Crise en Turquie : inflation galopante, entreprises étranglées et fuite des investisseurs étrangers

La Turquie traverse une tempête économique dont l’ampleur ne cesse de croître. Avec une inflation annuelle oscillant entre 35 % et 85 % depuis 2021, une monnaie nationale en chute libre et une instabilité réglementaire, le pays d’Erdogan voit ses entreprises fermer en masse et ses partenaires internationaux plier bagage.

Hapag-Lloyd claque la porte d’Izmir

Dernier exemple marquant : le géant allemand du transport maritime Hapag-Lloyd, cinquième opérateur mondial du secteur (7,3 % du marché), a annoncé fin août la fermeture de son centre d’opérations internationales à Izmir. Ses 300 employés ont été licenciés et les activités stratégiques transférées à Kuala Lumpur, en Malaisie. « Cette décision est entièrement liée à l’évolution de l’économie turque », a reconnu la direction, évoquant la pression insoutenable des hausses de coûts.
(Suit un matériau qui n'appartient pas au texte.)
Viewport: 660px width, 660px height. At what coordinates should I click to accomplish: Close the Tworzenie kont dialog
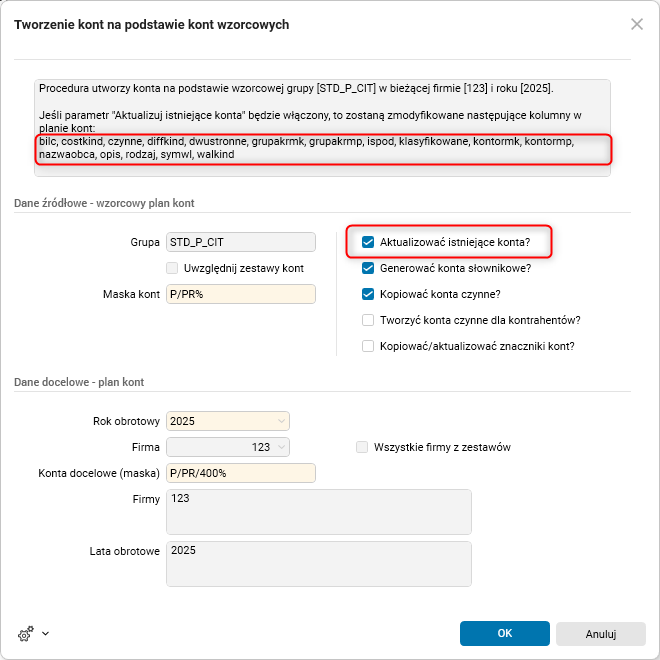coord(636,24)
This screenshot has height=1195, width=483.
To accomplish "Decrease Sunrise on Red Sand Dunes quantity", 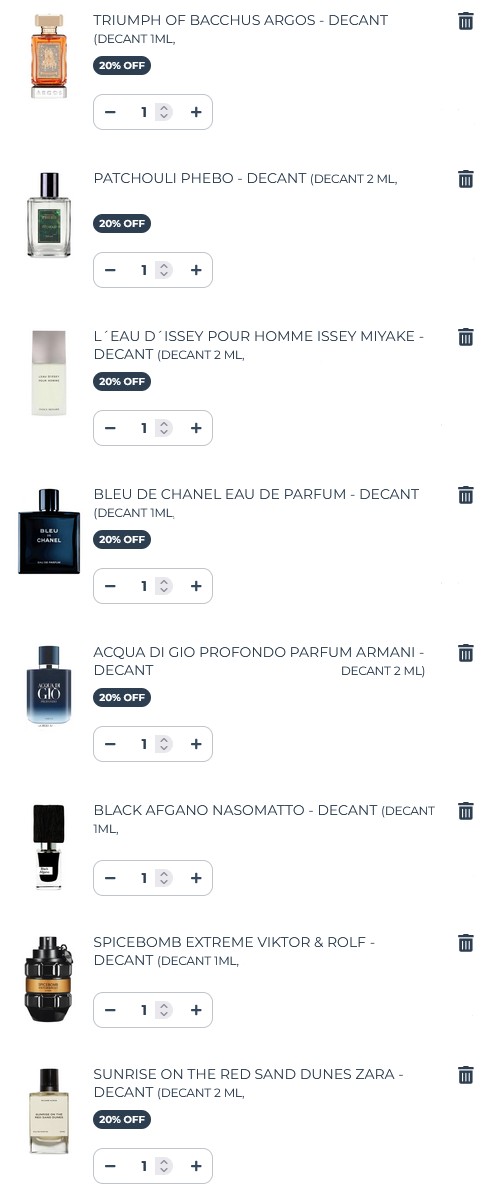I will [110, 1166].
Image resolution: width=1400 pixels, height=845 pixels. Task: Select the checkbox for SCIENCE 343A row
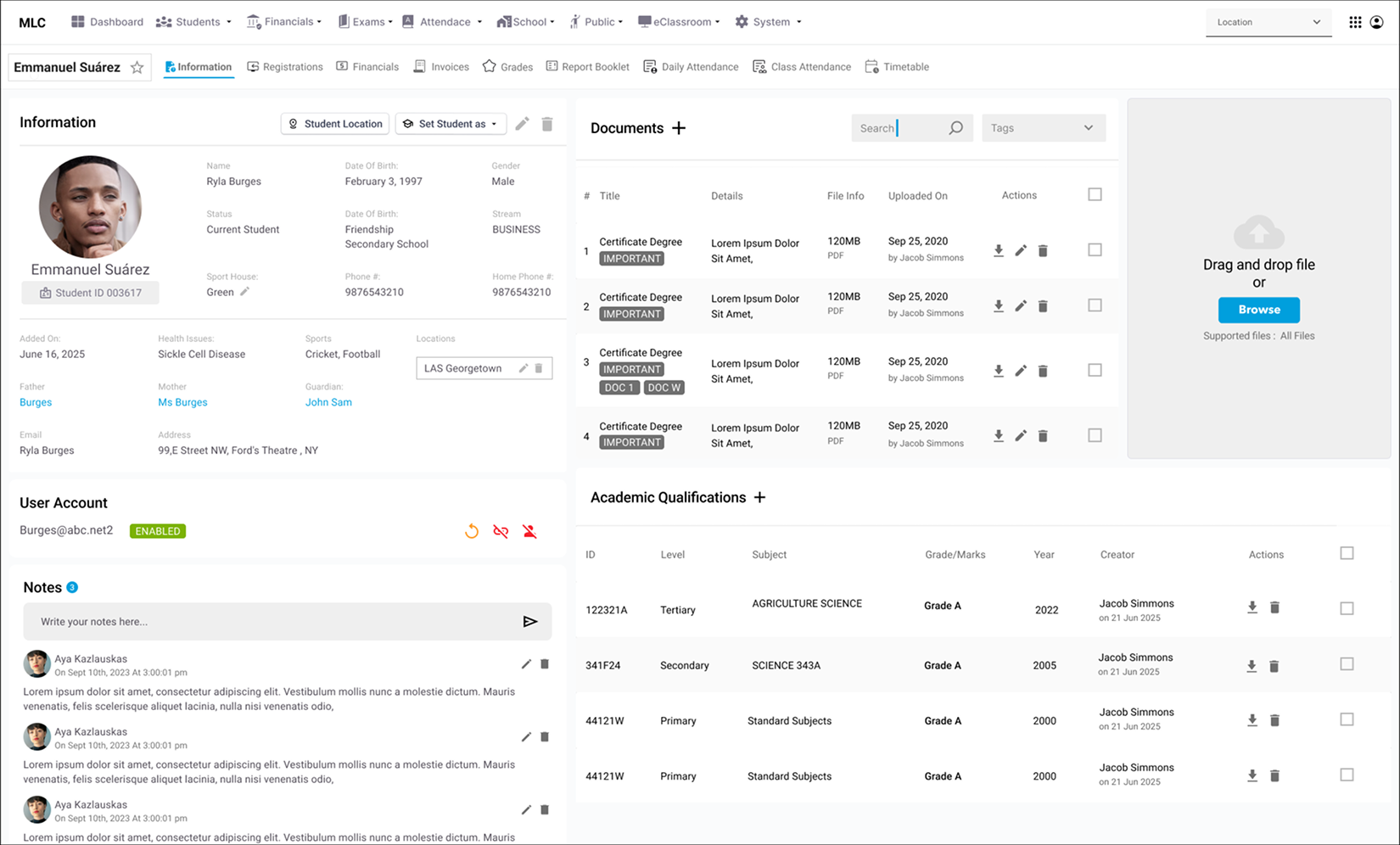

La décision fait suite à une série de retraits d’acteurs étrangers : Siemens Gamesa, qui a fermé un centre R&D à Izmir en février ; l’énergéticien allemand Steag, qui cherche à vendre sa participation dans une centrale turque pour 600 millions de dollars ; ou encore des industriels de l’automobile et de la chimie contraints de céder leurs parts à des partenaires locaux.

Des chiffres alarmants

Selon l’Union turque des chambres de commerce (TOBB), 11 108 entreprises ont fermé leurs portes entre janvier et mai 2025, soit une hausse de 12 % par rapport à 2024. Le seul mois de mai a vu disparaître près de 3 000 sociétés. En parallèle, de nouveaux investissements étrangers existent encore (568 entreprises créées), mais ils sont concentrés dans un nombre limité de secteurs, loin de compenser les départs.

La monnaie nationale illustre la gravité de la crise : de 3 livres pour un dollar en 2015, la parité est passée à plus de 41 livres pour un dollar en 2025. Chaque dévaluation contraint Ankara à relever le salaire minimum — porté en janvier à 22 104 livres (environ 626 dollars), mais déjà redescendu à 554 dollars en juin à cause de la chute de la monnaie. Une spirale sans fin.

Les secteurs les plus touchés : textile et automobile

Le textile, longtemps fleuron turc, s’effondre. Plus de 250 000 emplois ont été supprimés entre 2022 et 2024, avec un exode massif d’usines vers l’Égypte, où la main-d’œuvre est moins chère. Les exportations de vêtements ont reculé de 7 % en 2024 (18 milliards de dollars), et celles du cuir de 18 % (1,5 milliard). L’Union européenne, principal client, se tourne désormais vers la Chine.

Dans l’automobile, des acteurs allemands comme Linde Weimann ou Frahim ont revendu leurs actifs à des familles industrielles turques, signe d’un désengagement progressif de l’Ouest.

Une incertitude réglementaire inquiétante

Au-delà de l’économie, l’environnement légal décourage les investisseurs. Exemple : l’Autorité turque de la concurrence a ouvert en août une enquête contre Google, accusé d’imposer son système de paiement aux développeurs sur Google Play. Ce climat de défiance, ajouté à l’instabilité monétaire, alimente l’impression d’un pays devenu imprévisible pour les multinationales.

Qui profite du recul turc ?

Les bénéficiaires sont déjà identifiés :

  • L’Égypte, qui attire des dizaines d’usines textiles turques.
  • La Malaisie, qui récupère des centres de commandement logistique comme celui de Hapag-Lloyd.
  • La Chine, qui gagne des parts de marché en Europe grâce à la baisse de compétitivité turque.

Conclusion

L’économie turque, longtemps vantée comme un « miracle émergent », semble aujourd’hui s’enfoncer dans une spirale de dette, inflation et fuite des capitaux. Pour Recep Tayyip Erdogan, l’équation est périlleuse : préserver son socle électoral en relevant sans cesse le salaire minimum, au risque de vider le pays de ses investisseurs. La Turquie, autrefois hub industriel régional, pourrait bientôt céder sa place à d’autres puissances émergentes.